Mi nombre es Juan Luis Tapia, soy chileno, nacido y criado en provincia, bajo los aleros cándidos del sol sureño, arrullado por las brisas estivales de una niñez llena de recuerdos hermosos, de mi madre cociendo en la estancia, de mis cinco hermanos-todos varones- y de mi perro Roky, leal y juguetón como ningún otro. Mi padre, un hombre rudo de campo, vivió toda su vida de la tierra, hasta que falleció poco después que yo naciera.
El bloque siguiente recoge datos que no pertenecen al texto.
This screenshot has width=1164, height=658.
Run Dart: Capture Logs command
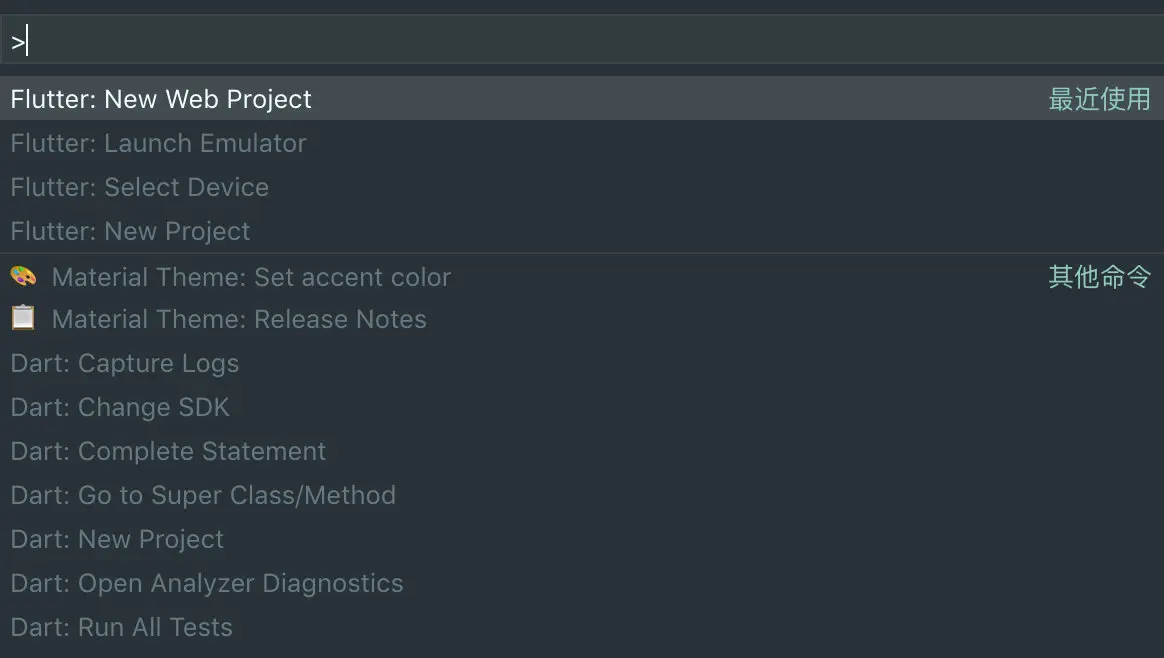(125, 363)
Mi madre siempre nos inculcó el amor por los estudios, el sentido de responsabilidad y la puntualidad, pues siempre quiso que fuéramos “alguien en la vida” como ella decía sabiamente antes de enviarnos, sagradamente, todos los días, a la escuela municipal del pueblo.
De notas sobresalientes, pase al Liceo, allí formé la base para mi actual carrera universitaria. Estudié con crédito universitario y todavía estoy pagando; Creo que antiguamente, según he escuchado, la educación era gratuita.
La verdad me costó mucho encontrar trabajo, no como a Carlos Patricio, un sobrino de una conocida de mi madre, que entró a trabajar al Banco del Pueblo apenas salimos de la enseñanza media. Actualmente trabajo en Quilicura al norte de Santiago. Realmente no me queda muy cerca, pero la necesidad tiene cara de hereje e invierto como dos horas para llegar a él, desde mi casa en La Cisterna.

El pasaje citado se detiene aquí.